Allamby has been an expert diagnostician for years — for cars. Growing up with two brothers and three sisters, Allamby learned early on the importance of hard work, and cars were a natural fit for him. He got his first job when he was just 16, working at a local auto parts shop.
While Allamby wasn’t good at school — he scraped by with less than a 2.0 grade point average — he had a fantastic knack for fixing cars.
He started out renting a bay from a nearby building, where we repaired his clients’ cars. Allamby eventually took over the entire garage, where he ran a business repairing vehicles and selling used cars for nearly 20 years.
One of his former customers, Karen Roane, said, “He’s really smart, he can make a diagnosis on a car like nobody’s business.”
“I’m telling you, this guy worked nonstop. He could fix the cars in his sleep,” said another longtime customer, Tawanah Key.
Then he shifted gears
Because of his success as a mechanic and small business owner, Allamby decided in 2006 — decades after graduating high school — to go to college. He started taking night classes, working toward a degree in business.
There was one class, though, Allamby was avoiding: Biology.
He put off the class for a while, fearful of how he might struggle through it.
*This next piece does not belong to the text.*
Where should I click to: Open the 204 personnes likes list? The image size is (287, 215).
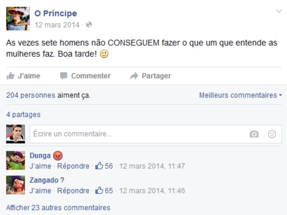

But, after prompting from his counselor, who assured Allamby he would need it to receive his diploma, he buckled down and enrolled in the course.
It was that class, it turned out, that changed the trajectory of Allamby’s life.
Allamby was particularly struck by the course professor, Dr. Micah Watts, who was a resident at the time in interventional radiology at the Cleveland Clinic.
“He just lit up when he walked into the room,” Allamby recalled. “After the first hour of class, I was like, ‘This is what I want to do. I have to go into medicine.’ It was like a light switched on.”
Eventually, Allamby wrapped up his business degree with an impressive 3.98 GPA and began taking basic science courses at a community college while he mapped out his future.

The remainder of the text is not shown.